Le monde est habité de présences que nous ne percevons pas ; et je ne tenterai pas d’en convaincre qui que ce soit, moi-même il y a encore peu ayant été fort peu sensible à ce genre d’affirmation. Convaincre, donc ; non. Mais laisser à percevoir ou à ressentir ; oui. Même si tu n’appelles pas cela « présences », mais « inspiration, ou « évocations ».

J’écris moins sur ce blog, parce que je suis entré de plein pied en des territoires où, ne serait-ce que témoigner, sans que l’on te prenne pour un dingue, est difficile. Je fais le chemin que j’ai à faire. J’apprends, sans cesse, et ai organisé ma vie autant que faire se peut afin de me rendre disponible à cet apprentissage.

Et puisque j’ai écrit les mots « d’inspiration » et « d’évocation », cela m’amène à parler du conte. Je l’ai déjà dit : les contes (au moins les merveilleux), les mythes et les légendes, sont les survivances au-delà du temps des premiers voyages chamaniques. Un jour, si j’ai le temps et l’envie, écrirai-je un livre à ce sujet avec force démonstration à l’appui. Après chaque voyage du chamane, il est très probable d’imaginer que l’assistance lui demandait de « raconter » ce qu’il avait vu et vécu, et qu’au fil du temps, certains de ces récits se soient cristallisés en des histoires transmises ensuite de générations en générations. Ces histoires sont donc porteuses d’autres choses que ce qu’elles semblent raconter. Parce que, si on les transfère dans une culture chamanique dans laquelle chaque chose à un esprit, ces histoires ne parlent que de ça. S’il était question d’un cerf dans une histoire, par exemple, il ne s’agissait pas que de l’animal mais aussi de « l’esprit » du cerf, de l’esprit de « l’espèce-cerf ». Et les esprits dans ces cultures-là sont des principes agissants (et O combien !) et non de simples vues de l’esprit. Ainsi dans ces contes dits merveilleux, sans que nous ne le sachions vraiment, il n’est question que « d’esprits » et de voyages initiatiques dans lesquels, végétal, animal, minéral, cosmos et humain échangent et interagissent entre eux sur un même niveau de compréhension. C’était en des temps où l’homme inscrivait sa présence dans une cosmologie dans laquelle tout était relié et dans laquelle l’homme remerciait bien plus qu’il ne prenait. Des temps, où l’on savait que l’esprit des êtres et des choses pouvait soigner et où -par exemple- les directions cardinales ou les quatre éléments étaient autant de présences qu’il convenait d’honorer, ne serait-ce que parce qu’ils pouvaient soigner.
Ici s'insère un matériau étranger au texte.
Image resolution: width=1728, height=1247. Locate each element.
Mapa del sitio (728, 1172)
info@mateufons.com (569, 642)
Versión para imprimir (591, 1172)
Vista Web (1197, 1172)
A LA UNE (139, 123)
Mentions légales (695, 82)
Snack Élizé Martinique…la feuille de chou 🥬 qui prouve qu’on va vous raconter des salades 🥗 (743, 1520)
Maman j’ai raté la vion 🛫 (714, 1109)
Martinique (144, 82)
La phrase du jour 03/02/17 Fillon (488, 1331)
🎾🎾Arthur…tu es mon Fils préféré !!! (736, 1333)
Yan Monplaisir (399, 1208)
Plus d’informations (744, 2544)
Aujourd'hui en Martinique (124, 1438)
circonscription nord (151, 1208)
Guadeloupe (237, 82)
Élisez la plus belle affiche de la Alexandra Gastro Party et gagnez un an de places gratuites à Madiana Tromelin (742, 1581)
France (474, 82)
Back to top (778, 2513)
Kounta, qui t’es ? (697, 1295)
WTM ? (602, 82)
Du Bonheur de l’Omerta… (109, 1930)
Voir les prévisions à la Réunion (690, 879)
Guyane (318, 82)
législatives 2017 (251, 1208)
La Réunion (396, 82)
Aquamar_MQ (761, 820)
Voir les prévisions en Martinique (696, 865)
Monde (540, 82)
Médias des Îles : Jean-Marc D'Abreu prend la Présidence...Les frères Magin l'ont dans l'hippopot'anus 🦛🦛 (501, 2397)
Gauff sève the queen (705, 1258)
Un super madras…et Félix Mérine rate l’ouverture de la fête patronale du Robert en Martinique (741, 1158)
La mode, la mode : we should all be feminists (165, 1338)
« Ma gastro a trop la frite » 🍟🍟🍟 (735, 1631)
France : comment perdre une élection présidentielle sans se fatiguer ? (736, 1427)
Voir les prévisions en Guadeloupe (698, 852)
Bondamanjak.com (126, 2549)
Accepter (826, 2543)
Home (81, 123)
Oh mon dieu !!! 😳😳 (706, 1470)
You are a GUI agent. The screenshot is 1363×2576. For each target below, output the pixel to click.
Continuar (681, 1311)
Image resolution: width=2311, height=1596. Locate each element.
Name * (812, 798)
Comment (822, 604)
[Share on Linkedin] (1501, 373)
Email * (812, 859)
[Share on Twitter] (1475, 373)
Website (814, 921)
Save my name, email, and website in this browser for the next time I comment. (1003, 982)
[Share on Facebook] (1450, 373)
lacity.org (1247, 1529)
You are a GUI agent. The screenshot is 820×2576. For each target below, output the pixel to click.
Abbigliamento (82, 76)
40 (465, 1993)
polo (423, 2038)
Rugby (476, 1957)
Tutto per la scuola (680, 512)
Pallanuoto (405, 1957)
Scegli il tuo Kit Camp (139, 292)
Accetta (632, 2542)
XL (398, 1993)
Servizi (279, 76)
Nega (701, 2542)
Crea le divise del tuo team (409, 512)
Nous avons perdu cela. Nous l’avons remplacé par une autre approche du monde qui a produit de grandes choses bonnes pour le vivant et l’âme, mais aussi des catastrophes sans doute irrémédiables et d’insondables souffrances. Car en perdant la reliance au monde, nous avons découvert la solitude, le mal-être, le doute, la peur et tout est devenu sans signification, si ce n’est celle que notre mental parvient à élaborer. Et cela ne suffit pas, simplement parce que nous sommes bien plus que cela. Perdus, esseulés, coupés de tout, nous sommes entrés dans une spirale infernale basée sur le manque et sur le besoin de s’approprier et de dominer même ce qui n’aurait pas dû l’être. Nous sommes devenus des voraces, des boulimiques de tout, prenant encore et encore sans jamais pouvoir étancher notre faim, devenant une sorte de mutant, certes perfectionné mais dans un manque de paix et d’amour qui nous rend fous (ainsi en va-t-il de tous les monstres !) et nous condamnent à des comportements déments, au vu de la simple logique du vivant…

Par exemple, l’autre jour, suis-je passé dans un centre commercial dans lequel on faisait des travaux et où l’on arrachait des arbustes et des arbres au tractopelle. Et ce qui m’a marqué, ce n’est pas le fait que nous fassions cela (après tout, l’homme a bien aussi le droit d’arranger ses espaces), mais le peu de délicatesse avec laquelle cela était fait. De même pour l’abattage des bêtes. Oui, il est possible de manger de la viande et donc de tuer, mais par pitié, faisons en sorte de le faire avec bienveillance et non à la chaîne dans des conditions proches de la torture. Tout cela n’est rendu possible que par le fait que nous avons perdu cette reliance au vivant. Que nous avons oublié que tout ce qui vit est ontologiquement de même nature et qu’il existe des niveaux de réalité dans lesquels tout cela communique.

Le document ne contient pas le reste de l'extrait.